Bastien a vu une affiche dans la salle des profs. « A 16 heures, café et gâteaux dans l’ancienne salle des profs. » Bastien pénètre dans la pièce. Il n’a pas fini son examen panoramique des gâteaux à la recherche d’un gâteau au chocolat, qu’il entend : « Sympa, Bastien t’es venu nous aider à faire des banderoles.

–  Et pourquoi, Michel ?

–  Pour la manif d’après-demain, ballot !

–  Et quels sont les mots d’ordre, à part l’intérêt des élèves, sauver l’éducation nationale et la France ?

–  Ne sois pas cynique. Tu sais bien que les classes sont trop chargées, y compris en collège. Pas de profs pour les remplacements, et c’est vrai aussi, que nos salaires doivent être revalorisés.

–  Sur le fond, OK, mais de petites grèves en petites grèves, ça ne débouche pas sur grand-chose.

David, tout juste arrivé et en quête sûrement d’une part de gâteau, reprend la balle au bond.

–  Bien sûr, les profs font leur petite grève semestrielle, et ça change quoi ? Le problème, c’est qu’il faut être plus radicaux : bloquer les lycées, le bac.

Michel qui n’a pas quitté l’élaboration de sa banderole reprend calmement, mais avec fermeté.

–  Vous me cassez les pieds. Vous évoquez des solutions dures, du quitte ou double qu’il est difficile de tenter, ce qui vous donne bonne conscience, pour ne pas faire grand-chose. Le problème, c’est pas qu’on n’est pas assez durs, c’est qu’on est pas assez nombreux. Moins de 10 % de Français syndiqués, mais Bastien, tu sais bien que si on ne fait rien, on va perdre beaucoup plus.

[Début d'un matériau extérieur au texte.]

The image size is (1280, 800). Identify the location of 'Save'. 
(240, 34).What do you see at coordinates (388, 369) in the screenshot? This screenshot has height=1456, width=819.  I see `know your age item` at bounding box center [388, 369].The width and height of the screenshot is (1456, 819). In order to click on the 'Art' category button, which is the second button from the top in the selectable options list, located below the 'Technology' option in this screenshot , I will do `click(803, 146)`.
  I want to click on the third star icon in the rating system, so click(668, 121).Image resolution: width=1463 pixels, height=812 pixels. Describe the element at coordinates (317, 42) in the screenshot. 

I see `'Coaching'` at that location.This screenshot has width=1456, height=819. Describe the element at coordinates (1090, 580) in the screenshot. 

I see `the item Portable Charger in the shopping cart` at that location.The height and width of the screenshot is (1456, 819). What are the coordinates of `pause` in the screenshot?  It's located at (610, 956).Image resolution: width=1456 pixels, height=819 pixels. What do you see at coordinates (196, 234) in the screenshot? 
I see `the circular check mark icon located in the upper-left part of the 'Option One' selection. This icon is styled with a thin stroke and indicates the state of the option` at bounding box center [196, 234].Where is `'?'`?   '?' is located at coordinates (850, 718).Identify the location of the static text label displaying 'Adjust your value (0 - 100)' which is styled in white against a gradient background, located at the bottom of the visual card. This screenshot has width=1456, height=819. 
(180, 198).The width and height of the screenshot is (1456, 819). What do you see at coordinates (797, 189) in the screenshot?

–  Ce n’est pas faux. Il y a un travail syndical de veille, pour éviter trop de reculs sur les acquis sociaux, comme la protection sociale. C’est vrai aussi que les conflits traditionnels sur les questions de  l’emploi n’ont pas disparu, même s’il est plus difficile de mobiliser.

–  Allons bon, tu redeviens raisonnable.

–  N’empêche que les conflits évoluent. Moi-même, au cours des dernières semaines, j’ai participé à un sitting pour que les enfants immigrés chassés par les guerres puissent être scolarisés. J’ai aussi signé une bonne demi-douzaine de pétitions, dont les trois quarts sur le Net.

–  Evidemment, ça coûte moins cher  qu’une journée de salaire en moins, lâche Michel.

–  Oh, ça va ! Il n’y a pas que l’argent qui me guide, et les comportements de passagers clandestins. Au fait, il n’y a pas de gâteau au chocolat ?

–  Non, aux fruits, mais fais-toi plaisir, parle-nous de ton cours, moi, pendant ce temps, je fais du travail manuel. Des grosses lettres sur un drap, que je vais fixer à deux montants en bois.

–  Ben oui. Il faut aussi avoir conscience que se développent des NMS.

–  NMS ?

–  Nouveaux mouvements sociaux. Il s’agit de combats moins ou pas centrés sur des questions matérialistes. On parle de valeurs post-matérialistes. On voit apparaître de nouveaux acteurs : coordinations étudiantes, collectifs de sans-papiers, associations homosexuelles ; de nouveaux combats : droits des minorités, protection de l’environnement, droit au logement, transparence financière ; de nouvelles modalités d’action : lobbying, poursuites judiciaires, campagnes médiatiques, occupation de locaux.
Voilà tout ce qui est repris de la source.